* Directions for this task
Reproduce the lines of the entries below word for word, beginning at the line that contains "Given: Click the Google search input field" and stopping after the line that contains "tap(312, 252)".

[Entries on finding words and elements]
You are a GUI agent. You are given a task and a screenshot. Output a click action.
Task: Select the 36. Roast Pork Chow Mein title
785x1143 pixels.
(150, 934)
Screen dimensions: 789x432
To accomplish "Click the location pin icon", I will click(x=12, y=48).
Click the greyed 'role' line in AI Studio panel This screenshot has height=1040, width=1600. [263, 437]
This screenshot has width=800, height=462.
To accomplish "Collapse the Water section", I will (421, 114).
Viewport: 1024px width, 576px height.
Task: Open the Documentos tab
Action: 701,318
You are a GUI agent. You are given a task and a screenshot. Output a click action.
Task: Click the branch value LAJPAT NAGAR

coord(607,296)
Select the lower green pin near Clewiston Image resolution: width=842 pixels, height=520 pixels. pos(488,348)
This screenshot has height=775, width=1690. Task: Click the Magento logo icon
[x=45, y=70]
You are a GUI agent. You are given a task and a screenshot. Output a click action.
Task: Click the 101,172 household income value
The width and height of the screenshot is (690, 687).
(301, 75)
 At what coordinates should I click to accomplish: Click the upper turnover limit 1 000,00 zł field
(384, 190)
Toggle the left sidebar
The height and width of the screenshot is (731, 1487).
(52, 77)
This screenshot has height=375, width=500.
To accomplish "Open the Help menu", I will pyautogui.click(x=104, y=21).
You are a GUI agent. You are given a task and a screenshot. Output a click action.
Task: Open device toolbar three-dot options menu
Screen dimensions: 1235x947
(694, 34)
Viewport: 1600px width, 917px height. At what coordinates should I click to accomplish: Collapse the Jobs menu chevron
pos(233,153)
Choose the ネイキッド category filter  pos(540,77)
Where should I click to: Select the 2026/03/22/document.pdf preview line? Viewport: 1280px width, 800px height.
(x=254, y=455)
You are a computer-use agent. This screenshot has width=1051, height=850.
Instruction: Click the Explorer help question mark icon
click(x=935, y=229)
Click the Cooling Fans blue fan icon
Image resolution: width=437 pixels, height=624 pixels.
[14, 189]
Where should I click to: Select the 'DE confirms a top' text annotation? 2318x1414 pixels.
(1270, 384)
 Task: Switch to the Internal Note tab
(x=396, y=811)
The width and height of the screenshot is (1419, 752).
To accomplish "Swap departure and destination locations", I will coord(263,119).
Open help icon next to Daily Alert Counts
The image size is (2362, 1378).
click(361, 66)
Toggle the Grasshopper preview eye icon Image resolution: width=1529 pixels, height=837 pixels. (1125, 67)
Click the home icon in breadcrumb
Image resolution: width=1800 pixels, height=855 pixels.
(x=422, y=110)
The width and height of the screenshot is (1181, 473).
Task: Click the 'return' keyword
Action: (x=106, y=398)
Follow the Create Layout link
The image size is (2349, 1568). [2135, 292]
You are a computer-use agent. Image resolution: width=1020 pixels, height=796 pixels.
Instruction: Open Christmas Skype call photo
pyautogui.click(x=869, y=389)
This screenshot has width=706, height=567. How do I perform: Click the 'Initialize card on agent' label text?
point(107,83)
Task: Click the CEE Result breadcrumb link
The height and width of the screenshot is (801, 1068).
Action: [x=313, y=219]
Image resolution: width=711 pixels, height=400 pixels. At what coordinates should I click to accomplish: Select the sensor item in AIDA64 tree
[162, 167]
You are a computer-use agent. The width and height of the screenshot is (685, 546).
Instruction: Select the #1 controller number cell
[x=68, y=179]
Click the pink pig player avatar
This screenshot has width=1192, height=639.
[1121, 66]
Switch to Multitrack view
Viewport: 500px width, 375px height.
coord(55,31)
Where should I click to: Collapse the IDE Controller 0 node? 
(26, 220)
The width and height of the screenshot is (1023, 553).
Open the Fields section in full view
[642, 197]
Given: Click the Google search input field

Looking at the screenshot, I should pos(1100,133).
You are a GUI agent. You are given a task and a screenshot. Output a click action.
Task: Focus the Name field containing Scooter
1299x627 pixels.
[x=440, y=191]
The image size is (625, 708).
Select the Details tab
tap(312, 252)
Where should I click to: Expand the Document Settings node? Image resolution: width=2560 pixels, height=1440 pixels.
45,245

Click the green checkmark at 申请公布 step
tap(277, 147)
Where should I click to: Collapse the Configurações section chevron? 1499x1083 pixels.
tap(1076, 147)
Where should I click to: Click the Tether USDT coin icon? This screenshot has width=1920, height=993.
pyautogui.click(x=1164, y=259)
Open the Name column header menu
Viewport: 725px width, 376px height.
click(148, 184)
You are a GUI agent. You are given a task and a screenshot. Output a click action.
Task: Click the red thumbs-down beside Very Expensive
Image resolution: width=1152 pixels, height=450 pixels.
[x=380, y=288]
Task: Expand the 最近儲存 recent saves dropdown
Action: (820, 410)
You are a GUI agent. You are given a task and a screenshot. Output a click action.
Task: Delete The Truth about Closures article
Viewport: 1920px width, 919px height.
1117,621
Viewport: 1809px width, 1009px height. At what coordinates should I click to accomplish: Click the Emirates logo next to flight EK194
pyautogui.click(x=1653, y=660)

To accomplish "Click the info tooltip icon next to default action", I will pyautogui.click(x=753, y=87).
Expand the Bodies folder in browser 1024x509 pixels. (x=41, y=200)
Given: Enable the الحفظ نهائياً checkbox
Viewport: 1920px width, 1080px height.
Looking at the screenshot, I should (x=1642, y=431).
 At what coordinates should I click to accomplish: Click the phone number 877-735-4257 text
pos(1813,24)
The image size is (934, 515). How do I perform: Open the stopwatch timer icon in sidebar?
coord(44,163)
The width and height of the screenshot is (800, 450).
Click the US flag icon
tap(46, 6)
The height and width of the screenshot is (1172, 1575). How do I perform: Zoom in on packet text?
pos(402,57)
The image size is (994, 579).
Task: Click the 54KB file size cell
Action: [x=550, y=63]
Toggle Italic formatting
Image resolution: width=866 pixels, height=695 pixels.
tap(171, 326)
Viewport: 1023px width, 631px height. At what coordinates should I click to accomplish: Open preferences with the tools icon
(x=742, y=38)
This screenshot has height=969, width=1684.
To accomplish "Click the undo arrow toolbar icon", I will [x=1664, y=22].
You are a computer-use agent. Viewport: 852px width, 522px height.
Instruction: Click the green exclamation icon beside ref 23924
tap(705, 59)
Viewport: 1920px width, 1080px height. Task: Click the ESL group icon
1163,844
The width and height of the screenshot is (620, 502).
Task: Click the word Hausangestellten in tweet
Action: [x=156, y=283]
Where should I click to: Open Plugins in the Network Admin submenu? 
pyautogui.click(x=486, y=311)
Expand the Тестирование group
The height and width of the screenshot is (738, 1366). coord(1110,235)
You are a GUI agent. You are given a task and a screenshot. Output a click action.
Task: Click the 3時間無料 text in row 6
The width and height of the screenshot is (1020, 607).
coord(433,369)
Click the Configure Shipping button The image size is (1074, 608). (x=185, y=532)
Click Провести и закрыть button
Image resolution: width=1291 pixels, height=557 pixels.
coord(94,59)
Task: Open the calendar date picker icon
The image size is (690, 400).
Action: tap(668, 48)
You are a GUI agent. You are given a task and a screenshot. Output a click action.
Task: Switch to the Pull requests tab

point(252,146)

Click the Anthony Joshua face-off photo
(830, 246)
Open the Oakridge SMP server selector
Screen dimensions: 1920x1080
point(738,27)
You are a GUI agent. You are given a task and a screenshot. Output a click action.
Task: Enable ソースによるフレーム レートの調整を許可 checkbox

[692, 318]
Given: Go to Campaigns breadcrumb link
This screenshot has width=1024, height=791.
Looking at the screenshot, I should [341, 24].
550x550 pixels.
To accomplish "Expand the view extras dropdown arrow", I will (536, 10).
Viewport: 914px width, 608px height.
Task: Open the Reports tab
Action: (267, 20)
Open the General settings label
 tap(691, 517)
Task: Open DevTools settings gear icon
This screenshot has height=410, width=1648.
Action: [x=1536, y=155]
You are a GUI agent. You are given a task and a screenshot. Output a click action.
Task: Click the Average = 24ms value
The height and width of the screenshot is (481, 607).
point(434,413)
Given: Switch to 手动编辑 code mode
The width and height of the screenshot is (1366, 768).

* Completed task
Given: Click the Google search input field

Looking at the screenshot, I should pos(1100,133).
You are a GUI agent. You are given a task and a screenshot. Output a click action.
Task: Focus the Name field containing Scooter
1299x627 pixels.
[x=440, y=191]
The image size is (625, 708).
Select the Details tab
tap(312, 252)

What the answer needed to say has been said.